Extend arms in front of body in line with shoulders (maintaining a slight bend in elbows), keeping abs braced in tight and shoulders stacked over hips.
2. Triceps Extender
Stand in Pilates 'V' position. Extend arms overhead holding dumbbells, palms facing away from body, and rise onto toes.
Lower heels and bend arms, opening elbows out to sides and lowering dumbbells behind head, lightly shaving back of head with fingertips (drop chin slightly toward chest to avoid neck strain).

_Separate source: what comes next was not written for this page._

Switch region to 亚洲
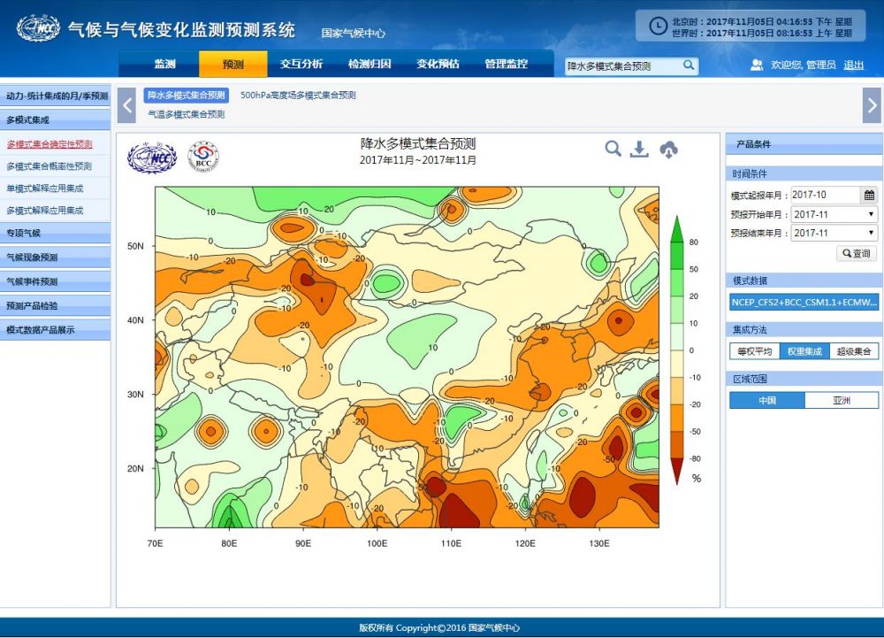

Keep spine neutral and core braced in tight.
3. Rowing Series
Sit with legs extended, spine neutral (bend knees slightly if needed to maintain spinal alignment), feet flexed and pressed together, hands holding each end of a flat resistance band wrapped around arches of feet.
Pull abs in deep toward spine and round forward, squeezing shoulder blades back and together while reaching arms back (imagine trying to press palms together behind back).
4. Band Arm Extension
Anchor a flat resistance band about a foot above the floor. Lie faceup with toes pointed away from the anchor point. Hold each end of the band, elbows bent 90 degrees, squeezing arms in by sides, palms facing legs. Engage core and lift legs up to tabletop position with knees bent 90 degrees over hips, keeping spine neutral.
Extend arms and lift head, neck, and shoulder blades off the floor, curling up over the top of ribcage, gazing forward at legs. (Increase intensity by extending legs 45 degrees from the floor.) Bend elbows back to 90 degrees and lower head to the floor.
5. Upper Back Hinge
Anchor a flat resistance band about a foot above the floor. Kneel facing anchor point, knees hip-width apart and toes pointed. Hold each end of the band, arms extended low in front of body.
Hinge back at knees as far as possible, keeping spine neutral and abs tight, bending elbows 90 degrees out to the sides of shoulders, and squeezing shoulder blades back and together (imagine trying to grasp a pencil between them).
6. V Press
Sit with knees bent, holding each end of a flat resistance band wrapped underneath arches of flexed feet. Engage abs and lift legs up into a bent-knee 'V' sit, feet in line with knees and elbows bent in front of chest with palms facing in.
Extend legs as straight as possible, pointing toes, and extend arms up, pressing band overhead (body should resemble a letter 'V'). Hold for one second. Bend arms and legs to return to bent-knee 'V' sit position.